Having said all of that, properly assisting a grieving, bereaved person still remains very difficult, as does being bereaved in the first person. This is another area, though, that classic old school WCG really made things much worse than they needed to be.

BB

DennisCDiehl said...

BB, I understand your position but it is not a WCG thing and if anything, the WCG perspectives offered a lot more hope than most other ideas of what happens after death.

One problem is that fundamentalists believe that the "encouragement" in the Bible in such cases, must somehow still be true. That is why many blindly quote it not thinking it through. The bottom line seems to be that many of the scriptures promising that God and that Angels really do watch over us/them/kids/saints. It simply does not translate into any real experience in the real world even of the faithful and sincere.

I have had any number of baptist and religious clients who have suffered these losses, and to the man or woman, they all say their church was of little or no help in its encouragent or even its support

Not that the church, their friends and pastor did not try. It is just that there is no comfort in the words. There seems to be no comfort at all. Just a grinding waiting life out and a scar that never actually heals and a wound that can be ripped open easily for the rest of life.

I asked a minister who, at the Feast, gave his amazing God protected a child in his church story, if he noticed a number of people leaving.
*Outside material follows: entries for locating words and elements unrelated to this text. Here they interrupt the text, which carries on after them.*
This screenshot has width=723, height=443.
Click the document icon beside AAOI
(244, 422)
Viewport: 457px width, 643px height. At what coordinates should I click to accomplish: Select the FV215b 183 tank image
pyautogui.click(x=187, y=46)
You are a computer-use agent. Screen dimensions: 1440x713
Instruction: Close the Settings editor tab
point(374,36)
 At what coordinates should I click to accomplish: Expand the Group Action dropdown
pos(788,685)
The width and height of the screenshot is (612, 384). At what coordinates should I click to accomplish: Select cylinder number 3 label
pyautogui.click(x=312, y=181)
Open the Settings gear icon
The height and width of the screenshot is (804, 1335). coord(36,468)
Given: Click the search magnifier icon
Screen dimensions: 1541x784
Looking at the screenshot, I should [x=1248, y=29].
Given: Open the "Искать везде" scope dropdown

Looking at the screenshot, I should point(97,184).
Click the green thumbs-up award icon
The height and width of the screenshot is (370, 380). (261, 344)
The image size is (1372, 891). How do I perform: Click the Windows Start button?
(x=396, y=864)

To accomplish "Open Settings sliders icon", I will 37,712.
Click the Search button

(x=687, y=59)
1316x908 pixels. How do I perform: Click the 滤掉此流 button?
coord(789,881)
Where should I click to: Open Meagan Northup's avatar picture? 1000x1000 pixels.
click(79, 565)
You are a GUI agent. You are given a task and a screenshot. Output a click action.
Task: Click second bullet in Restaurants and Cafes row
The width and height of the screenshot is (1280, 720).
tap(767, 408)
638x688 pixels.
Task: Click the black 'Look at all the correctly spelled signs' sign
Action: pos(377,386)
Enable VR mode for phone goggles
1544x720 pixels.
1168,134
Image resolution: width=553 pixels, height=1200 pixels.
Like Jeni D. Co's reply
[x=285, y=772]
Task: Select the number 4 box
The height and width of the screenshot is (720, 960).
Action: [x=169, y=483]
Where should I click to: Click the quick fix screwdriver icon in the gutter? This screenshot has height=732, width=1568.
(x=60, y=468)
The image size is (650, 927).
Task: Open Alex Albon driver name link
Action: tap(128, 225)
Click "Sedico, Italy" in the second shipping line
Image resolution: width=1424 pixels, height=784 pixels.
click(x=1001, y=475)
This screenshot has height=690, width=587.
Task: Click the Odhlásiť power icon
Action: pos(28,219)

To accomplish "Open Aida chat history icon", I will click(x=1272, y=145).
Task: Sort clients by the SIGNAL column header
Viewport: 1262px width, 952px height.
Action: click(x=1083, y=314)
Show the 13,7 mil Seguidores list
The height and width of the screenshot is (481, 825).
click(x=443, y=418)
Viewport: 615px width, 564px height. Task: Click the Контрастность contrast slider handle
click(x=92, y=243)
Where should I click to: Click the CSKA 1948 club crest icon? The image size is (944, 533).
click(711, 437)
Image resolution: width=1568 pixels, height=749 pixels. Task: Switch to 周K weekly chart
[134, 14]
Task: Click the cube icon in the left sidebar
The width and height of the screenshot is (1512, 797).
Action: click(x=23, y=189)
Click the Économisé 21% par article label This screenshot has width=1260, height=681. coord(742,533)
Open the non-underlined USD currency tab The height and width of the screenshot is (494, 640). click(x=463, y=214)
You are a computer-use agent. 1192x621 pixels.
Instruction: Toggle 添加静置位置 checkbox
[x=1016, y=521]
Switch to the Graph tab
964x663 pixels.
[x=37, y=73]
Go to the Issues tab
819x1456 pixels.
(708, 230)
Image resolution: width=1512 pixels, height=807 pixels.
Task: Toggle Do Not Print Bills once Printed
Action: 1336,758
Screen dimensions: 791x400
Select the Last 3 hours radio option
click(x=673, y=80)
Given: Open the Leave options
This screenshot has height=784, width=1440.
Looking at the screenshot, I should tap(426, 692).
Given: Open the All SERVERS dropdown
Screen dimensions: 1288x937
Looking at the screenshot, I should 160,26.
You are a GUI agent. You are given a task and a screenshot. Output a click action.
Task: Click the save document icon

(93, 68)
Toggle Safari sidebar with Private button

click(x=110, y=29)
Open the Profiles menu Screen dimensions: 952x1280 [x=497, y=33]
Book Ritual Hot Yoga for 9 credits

He didn't but I assurred him they were the people who could not stomach the happy story and were dying of "why did God not do that for me?" He needed to know his audience better and use a bit more wisdom in such sermons. He just looked at me..

In time, most seem to question the whole idea of God's love and the child protection program.

I am sure there are exceptions

Painful Truth said...

Damned nice article Dennis. Cuts right to the point.

The Armstrongist ministers are cold and cruel fools who never knew compassion, never understood love, and never had a lick of wisdom.

If there was a hell it would be fitting that they be cast into it. The bastards!

DennisCDiehl said...

I have met so many ministers, both COG types and a mix of many other denoms that seem to lack not only wisdom in such things but common sense.

There is a compulsion to seek out what the Bible says and then to assume that if spoken in the right order or the encouragment contains the appropriate proof texts, that should do it.

While those who can sympathize mean well, it is those who can empathize that help the most.

Those who overcame addictions help better than those that have never had to worry about it. Those who have lost children are the most help to others who have also but are futher in the healing/accepting cycle. It takes years.

Makes you wonder just why we feel we have to listen to single men in the NT about such things as marriage, relationship, sexuality and childrearing. Even as a kid i wondered why anyone would go to a catholic priest on such topics, as if he knew.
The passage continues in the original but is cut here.